Ghost In The Machine

Documentation from Thomassen Gallery
2022
Anton Alvarez  /  Daniel Eatock  /  Per Englund  /  Gabriella Novak
Tobias Bradford  /  Tove Kjellmark  /  Karl Norin  /  Erik Berglin

Can machines think, can they be creative? In the spring of 1997 the chess computer Deep Blue defeated the reigning world champion Garry Kasparov. After the loss, Kasparov claimed that Deep Blue must have been controlled by humans since it made irrational moves that Kasparov believed only a mind capable of abstract thinking could make. Afterwards, it has been speculated whether there were glitches in the code that lead to these random moves. So it may have been software errors that defeated one of the greatest chess players of all time. This type of “glitches” are present in the works that make up Ghost In The Machine.
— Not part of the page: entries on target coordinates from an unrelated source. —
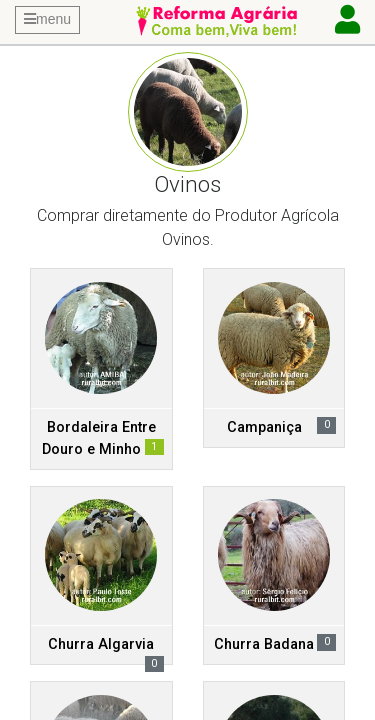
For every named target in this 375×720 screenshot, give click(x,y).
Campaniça (264, 427)
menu (47, 19)
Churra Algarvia (101, 644)
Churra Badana (264, 644)
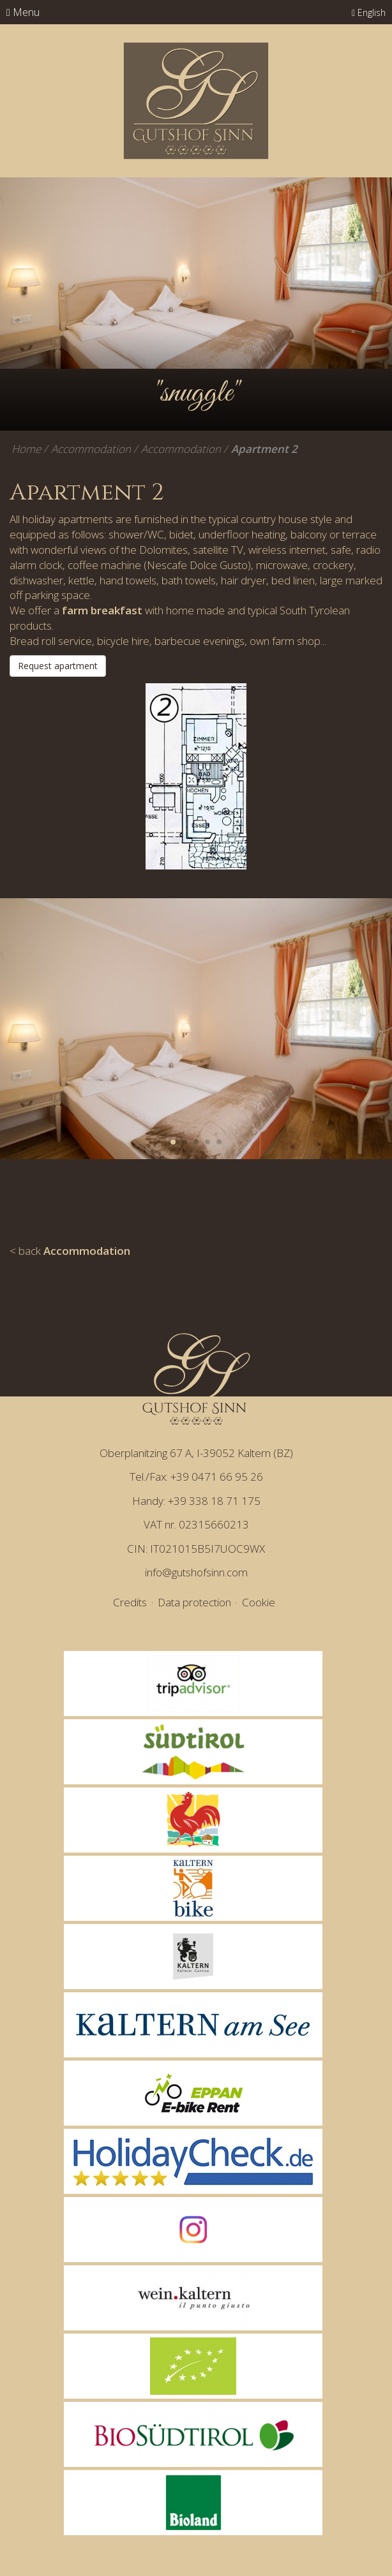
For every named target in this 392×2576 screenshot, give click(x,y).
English (369, 12)
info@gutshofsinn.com (196, 1572)
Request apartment (58, 666)
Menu (23, 12)
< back (70, 1250)
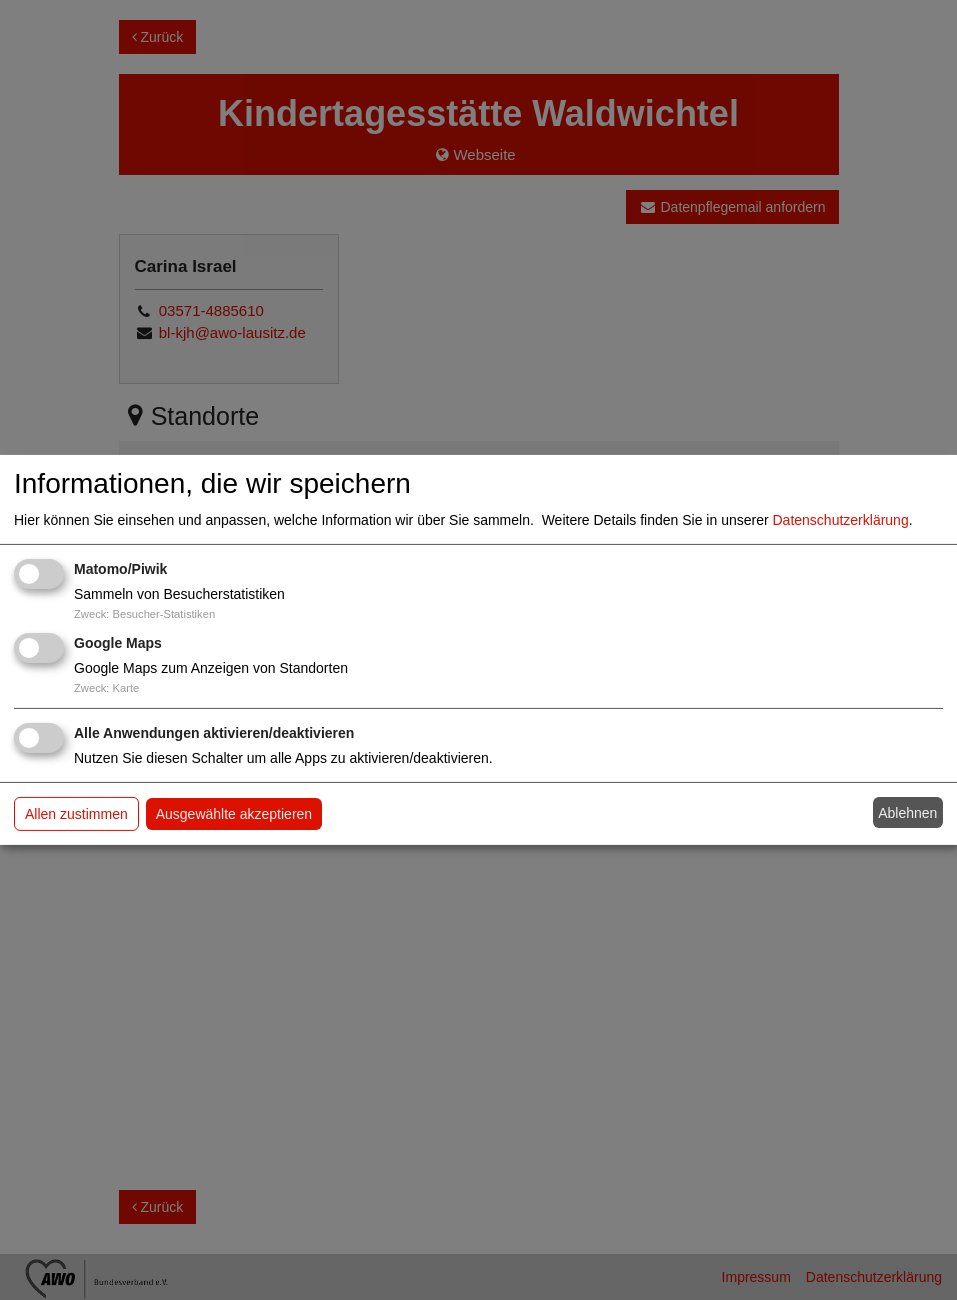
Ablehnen (907, 813)
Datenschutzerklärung (841, 520)
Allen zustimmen (76, 814)
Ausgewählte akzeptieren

The exhibition presents artists who work with technology in a curious way, giving machines a role as co-creator of their works.
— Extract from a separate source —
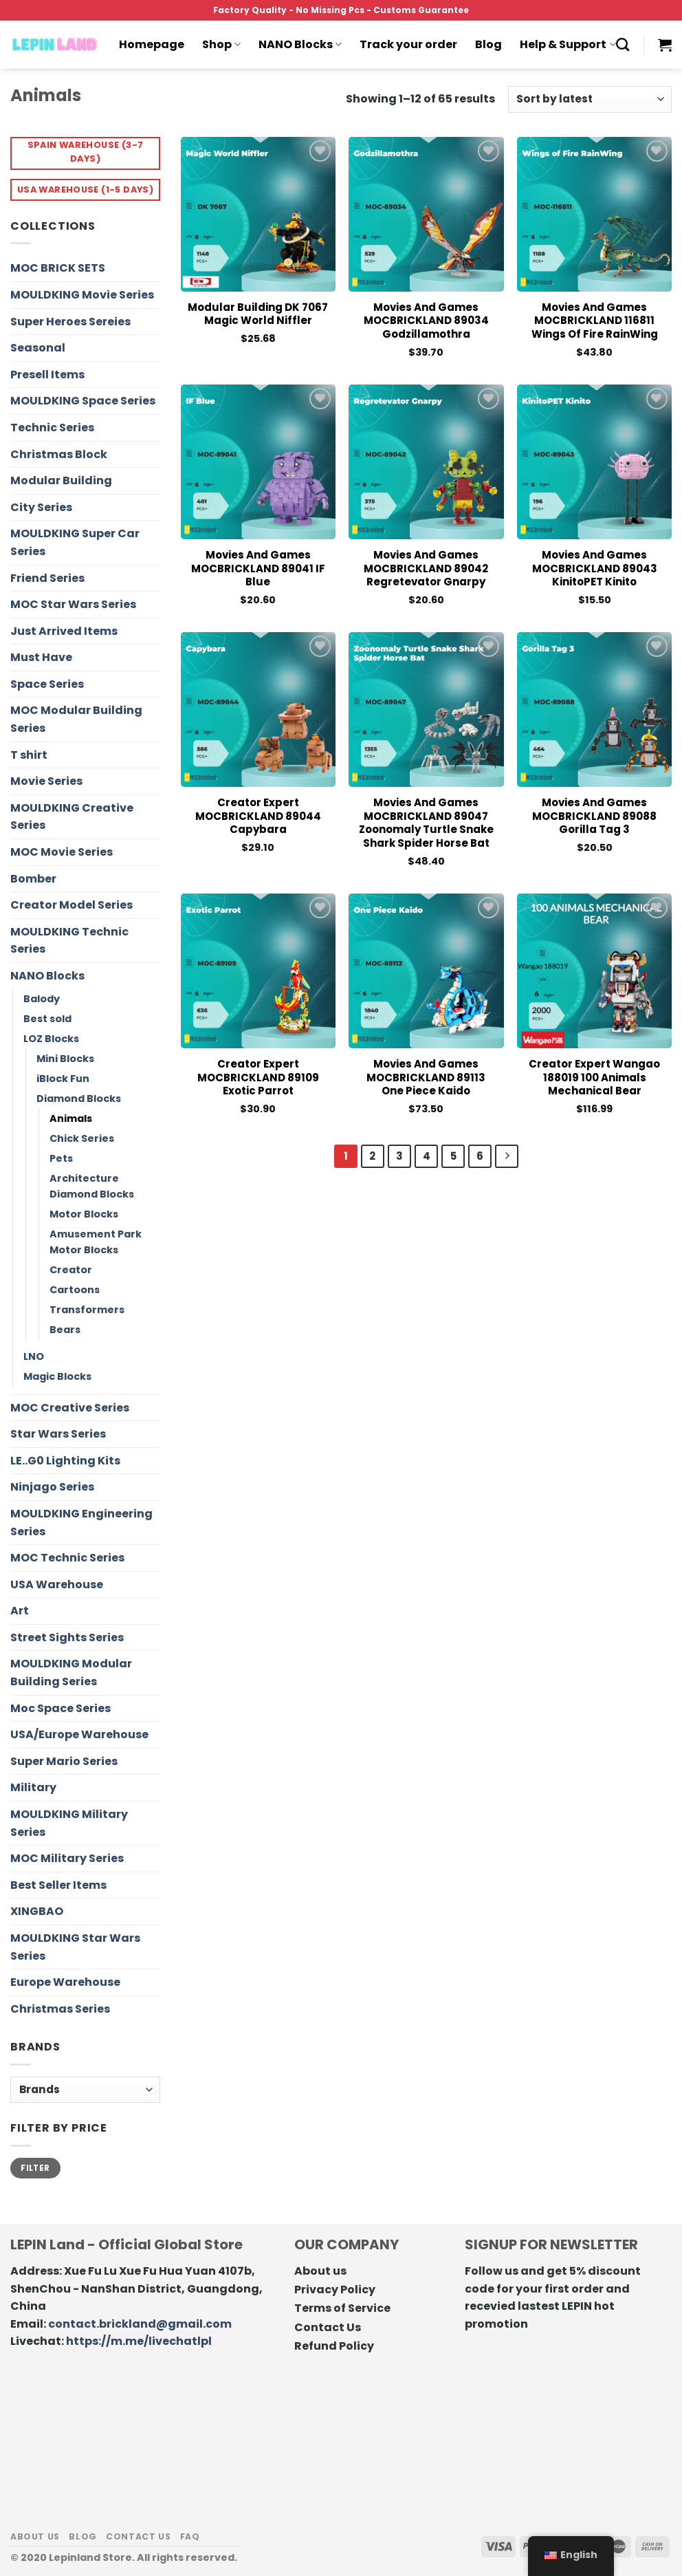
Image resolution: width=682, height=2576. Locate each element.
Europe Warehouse (65, 1982)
The exhibition borrows its title from the British philosopher Gilbert Ryle’s description of dualism – meaning that the physical body and consciousness are disconnected from each other. Ryle argued that our physical bodies can be thought of as machines that happen to house a consciousness that makes decisions independent of how it affect its body. At Galleri Thomassen, this reasoning is reversed and instead it is tested whether machines can make art without human intervention.

Advanced technology is mixed with analog methods, but in both the technical equipment becomes a significant factor for the result. Anton Alvarez has designed and constructed a high-pressure machine that extrudes ceramic sculptures. Daniel Eatock often lets the pencils do the work by letting them rest against the paper, making them bleed out for various duration. Gabriella Novak has programmed a robotic arm that paints for her, Tobias Bradford also uses mechanical arms, in this show they function as the exhibition’s one-man band. Per Englund use the advanced algorithms found in today’s mobile cameras to create real-time shifts in otherwise ordinary tourist images. Erik Berglin use automated tools in Photoshop to create new landscapes for birds. Karl Norin has developed a peculiar way of vacuum-packing synthetic carpets so that they turn into abstract paintings, and Tove Kjellmark uses 3D scans that are transferred to both sculptures and drawings with the help of robots that she constructed herself.

In the recently published book The Computer as Seen at the End of the Human Age (Rojal Förlag) I read that already in 1968, Pontus Hultén curated an exhibition at MoMa that highlighted art that related to the technological progress of the time. It has been more then 50 years since then, but it still feels reactionary to work with mechanical processes in art and above all to let the machines create autonomously.